* [Directions for this task] Only one stretch of the listing below is wanted. Begin at the line that has "Image resolution: width=768", stop after the line that has "Task: Select Constants in the sidebar", and repeat every line in between exactly.

··· Input records

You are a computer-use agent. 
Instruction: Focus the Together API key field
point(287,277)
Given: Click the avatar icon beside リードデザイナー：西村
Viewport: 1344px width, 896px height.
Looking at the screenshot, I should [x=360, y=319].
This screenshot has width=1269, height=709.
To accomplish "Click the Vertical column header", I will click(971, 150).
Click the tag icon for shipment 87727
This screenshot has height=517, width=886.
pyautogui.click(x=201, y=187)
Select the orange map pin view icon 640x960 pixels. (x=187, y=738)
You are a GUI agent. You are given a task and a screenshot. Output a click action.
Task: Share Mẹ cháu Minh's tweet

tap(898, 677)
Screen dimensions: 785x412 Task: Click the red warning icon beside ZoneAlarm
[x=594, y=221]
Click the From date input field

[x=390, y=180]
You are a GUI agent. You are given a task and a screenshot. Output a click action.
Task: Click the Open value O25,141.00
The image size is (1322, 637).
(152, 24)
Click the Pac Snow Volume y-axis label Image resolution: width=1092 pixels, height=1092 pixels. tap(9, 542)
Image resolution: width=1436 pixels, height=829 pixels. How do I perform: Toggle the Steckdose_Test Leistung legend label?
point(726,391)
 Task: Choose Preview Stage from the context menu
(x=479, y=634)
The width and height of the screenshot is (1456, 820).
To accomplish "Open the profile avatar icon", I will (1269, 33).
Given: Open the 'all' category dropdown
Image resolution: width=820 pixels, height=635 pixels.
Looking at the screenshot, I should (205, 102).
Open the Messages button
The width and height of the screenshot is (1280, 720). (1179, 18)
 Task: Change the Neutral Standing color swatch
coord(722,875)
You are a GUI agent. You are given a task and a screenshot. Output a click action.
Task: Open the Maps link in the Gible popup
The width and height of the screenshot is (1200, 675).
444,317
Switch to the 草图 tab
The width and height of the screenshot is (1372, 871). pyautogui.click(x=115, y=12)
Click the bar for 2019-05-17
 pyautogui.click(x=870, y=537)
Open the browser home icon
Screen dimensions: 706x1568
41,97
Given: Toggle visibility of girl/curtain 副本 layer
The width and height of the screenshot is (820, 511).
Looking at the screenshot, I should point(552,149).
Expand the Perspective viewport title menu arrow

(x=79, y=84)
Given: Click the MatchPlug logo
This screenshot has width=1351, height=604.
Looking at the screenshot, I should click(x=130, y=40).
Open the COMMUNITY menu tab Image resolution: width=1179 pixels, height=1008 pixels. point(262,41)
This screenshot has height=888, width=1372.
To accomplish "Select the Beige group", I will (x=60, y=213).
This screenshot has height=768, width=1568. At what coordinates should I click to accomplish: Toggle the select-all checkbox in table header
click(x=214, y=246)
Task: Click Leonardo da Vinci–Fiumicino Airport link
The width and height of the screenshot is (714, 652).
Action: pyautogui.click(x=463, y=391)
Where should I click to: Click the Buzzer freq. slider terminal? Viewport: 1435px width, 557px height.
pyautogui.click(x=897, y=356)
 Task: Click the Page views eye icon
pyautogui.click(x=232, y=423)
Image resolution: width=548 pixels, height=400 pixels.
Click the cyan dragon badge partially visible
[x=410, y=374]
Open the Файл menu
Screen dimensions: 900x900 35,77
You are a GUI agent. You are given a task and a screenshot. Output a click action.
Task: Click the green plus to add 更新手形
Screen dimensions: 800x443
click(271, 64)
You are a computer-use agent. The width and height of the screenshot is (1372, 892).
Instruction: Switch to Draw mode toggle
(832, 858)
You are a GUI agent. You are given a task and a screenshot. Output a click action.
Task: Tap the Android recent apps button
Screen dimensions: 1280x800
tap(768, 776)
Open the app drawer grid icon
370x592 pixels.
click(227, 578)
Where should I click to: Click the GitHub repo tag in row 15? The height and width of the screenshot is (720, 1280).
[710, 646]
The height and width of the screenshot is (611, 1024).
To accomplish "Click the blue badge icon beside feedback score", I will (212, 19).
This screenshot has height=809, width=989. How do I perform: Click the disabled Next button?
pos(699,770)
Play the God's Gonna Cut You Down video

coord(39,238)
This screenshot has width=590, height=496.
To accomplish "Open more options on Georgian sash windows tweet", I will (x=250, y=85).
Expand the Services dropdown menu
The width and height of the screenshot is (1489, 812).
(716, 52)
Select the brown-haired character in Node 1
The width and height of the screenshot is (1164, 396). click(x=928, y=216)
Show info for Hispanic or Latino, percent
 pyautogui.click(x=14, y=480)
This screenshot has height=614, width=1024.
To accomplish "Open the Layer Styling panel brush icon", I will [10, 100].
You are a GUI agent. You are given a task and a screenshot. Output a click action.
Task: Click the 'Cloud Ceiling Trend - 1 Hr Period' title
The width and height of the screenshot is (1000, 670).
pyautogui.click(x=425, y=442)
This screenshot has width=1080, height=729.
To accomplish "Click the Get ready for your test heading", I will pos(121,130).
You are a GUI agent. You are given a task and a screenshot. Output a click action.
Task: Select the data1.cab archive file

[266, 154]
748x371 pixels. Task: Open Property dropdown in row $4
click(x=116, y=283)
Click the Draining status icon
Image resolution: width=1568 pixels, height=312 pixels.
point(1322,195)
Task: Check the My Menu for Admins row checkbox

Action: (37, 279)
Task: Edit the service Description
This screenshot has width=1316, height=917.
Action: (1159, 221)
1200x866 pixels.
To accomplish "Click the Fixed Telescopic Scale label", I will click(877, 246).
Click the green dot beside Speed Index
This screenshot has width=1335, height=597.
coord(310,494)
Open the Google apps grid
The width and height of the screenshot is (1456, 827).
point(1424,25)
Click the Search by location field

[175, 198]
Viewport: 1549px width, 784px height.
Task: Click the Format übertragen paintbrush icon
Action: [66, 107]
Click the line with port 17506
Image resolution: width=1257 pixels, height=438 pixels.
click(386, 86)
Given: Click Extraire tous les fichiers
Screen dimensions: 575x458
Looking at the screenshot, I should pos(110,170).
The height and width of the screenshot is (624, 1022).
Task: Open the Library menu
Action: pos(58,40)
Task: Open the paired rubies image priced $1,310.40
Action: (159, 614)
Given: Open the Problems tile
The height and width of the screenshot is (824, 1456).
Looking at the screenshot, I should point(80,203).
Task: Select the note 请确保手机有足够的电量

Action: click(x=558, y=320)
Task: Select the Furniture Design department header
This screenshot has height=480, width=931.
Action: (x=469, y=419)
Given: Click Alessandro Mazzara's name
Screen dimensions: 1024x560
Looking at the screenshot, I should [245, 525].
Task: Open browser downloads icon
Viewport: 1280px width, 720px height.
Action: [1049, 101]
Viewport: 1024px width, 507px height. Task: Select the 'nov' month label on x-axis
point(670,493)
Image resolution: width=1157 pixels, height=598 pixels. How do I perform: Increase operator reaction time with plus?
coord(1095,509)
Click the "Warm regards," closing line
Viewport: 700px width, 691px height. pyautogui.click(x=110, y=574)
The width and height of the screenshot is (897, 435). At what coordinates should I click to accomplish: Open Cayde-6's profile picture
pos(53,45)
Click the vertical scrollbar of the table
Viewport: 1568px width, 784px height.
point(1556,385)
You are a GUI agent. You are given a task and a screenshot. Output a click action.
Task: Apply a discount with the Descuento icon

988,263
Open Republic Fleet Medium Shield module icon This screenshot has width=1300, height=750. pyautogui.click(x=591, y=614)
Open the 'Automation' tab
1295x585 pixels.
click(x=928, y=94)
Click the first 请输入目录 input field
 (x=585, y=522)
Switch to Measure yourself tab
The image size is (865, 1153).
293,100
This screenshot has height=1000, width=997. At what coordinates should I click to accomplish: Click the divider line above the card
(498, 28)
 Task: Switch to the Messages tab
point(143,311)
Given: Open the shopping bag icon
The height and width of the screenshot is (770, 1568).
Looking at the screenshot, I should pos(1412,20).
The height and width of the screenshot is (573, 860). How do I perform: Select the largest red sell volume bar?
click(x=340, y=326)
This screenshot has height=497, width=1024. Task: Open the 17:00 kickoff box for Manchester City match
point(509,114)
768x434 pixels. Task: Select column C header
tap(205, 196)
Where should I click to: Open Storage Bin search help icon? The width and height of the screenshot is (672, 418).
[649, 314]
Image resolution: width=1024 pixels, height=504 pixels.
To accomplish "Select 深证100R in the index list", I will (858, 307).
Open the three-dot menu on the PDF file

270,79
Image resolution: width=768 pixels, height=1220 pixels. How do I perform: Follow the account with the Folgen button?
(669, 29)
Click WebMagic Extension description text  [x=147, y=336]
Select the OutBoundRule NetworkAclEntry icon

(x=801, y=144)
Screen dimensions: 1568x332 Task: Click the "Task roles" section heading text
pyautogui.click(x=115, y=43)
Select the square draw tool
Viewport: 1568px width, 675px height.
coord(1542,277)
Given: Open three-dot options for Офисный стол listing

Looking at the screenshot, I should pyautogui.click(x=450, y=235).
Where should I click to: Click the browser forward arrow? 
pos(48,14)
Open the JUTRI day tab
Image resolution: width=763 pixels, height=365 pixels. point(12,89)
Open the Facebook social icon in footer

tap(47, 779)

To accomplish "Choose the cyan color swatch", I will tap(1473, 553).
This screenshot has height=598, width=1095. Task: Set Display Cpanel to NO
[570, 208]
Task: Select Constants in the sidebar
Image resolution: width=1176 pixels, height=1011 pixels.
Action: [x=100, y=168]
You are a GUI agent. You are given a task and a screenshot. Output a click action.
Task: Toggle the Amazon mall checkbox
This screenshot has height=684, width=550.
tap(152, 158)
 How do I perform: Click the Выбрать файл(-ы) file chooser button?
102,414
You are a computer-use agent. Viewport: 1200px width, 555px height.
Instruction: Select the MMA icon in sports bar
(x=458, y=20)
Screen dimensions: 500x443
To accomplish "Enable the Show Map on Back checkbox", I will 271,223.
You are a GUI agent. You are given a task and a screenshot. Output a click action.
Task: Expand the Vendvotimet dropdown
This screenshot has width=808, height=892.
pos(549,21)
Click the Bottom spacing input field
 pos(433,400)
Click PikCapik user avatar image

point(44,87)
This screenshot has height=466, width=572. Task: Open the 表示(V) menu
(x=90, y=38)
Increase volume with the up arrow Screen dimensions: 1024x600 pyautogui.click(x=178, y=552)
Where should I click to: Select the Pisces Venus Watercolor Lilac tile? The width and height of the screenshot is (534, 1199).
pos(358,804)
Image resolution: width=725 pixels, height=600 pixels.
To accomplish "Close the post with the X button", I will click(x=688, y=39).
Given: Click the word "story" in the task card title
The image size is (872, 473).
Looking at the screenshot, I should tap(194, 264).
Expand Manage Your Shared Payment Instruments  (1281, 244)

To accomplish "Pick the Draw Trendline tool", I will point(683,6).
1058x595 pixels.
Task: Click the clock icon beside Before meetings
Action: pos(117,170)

······

* [Result for this exercise]
Image resolution: width=768 pixels, height=1220 pixels. How do I perform: Follow the account with the Folgen button?
(669, 29)
Click WebMagic Extension description text  [x=147, y=336]
Select the OutBoundRule NetworkAclEntry icon

(x=801, y=144)
Screen dimensions: 1568x332 Task: Click the "Task roles" section heading text
pyautogui.click(x=115, y=43)
Select the square draw tool
Viewport: 1568px width, 675px height.
coord(1542,277)
Given: Open three-dot options for Офисный стол listing

Looking at the screenshot, I should pyautogui.click(x=450, y=235).
Where should I click to: Click the browser forward arrow? 
pos(48,14)
Open the JUTRI day tab
Image resolution: width=763 pixels, height=365 pixels. point(12,89)
Open the Facebook social icon in footer

tap(47, 779)

To accomplish "Choose the cyan color swatch", I will tap(1473, 553).
This screenshot has height=598, width=1095. Task: Set Display Cpanel to NO
[570, 208]
Task: Select Constants in the sidebar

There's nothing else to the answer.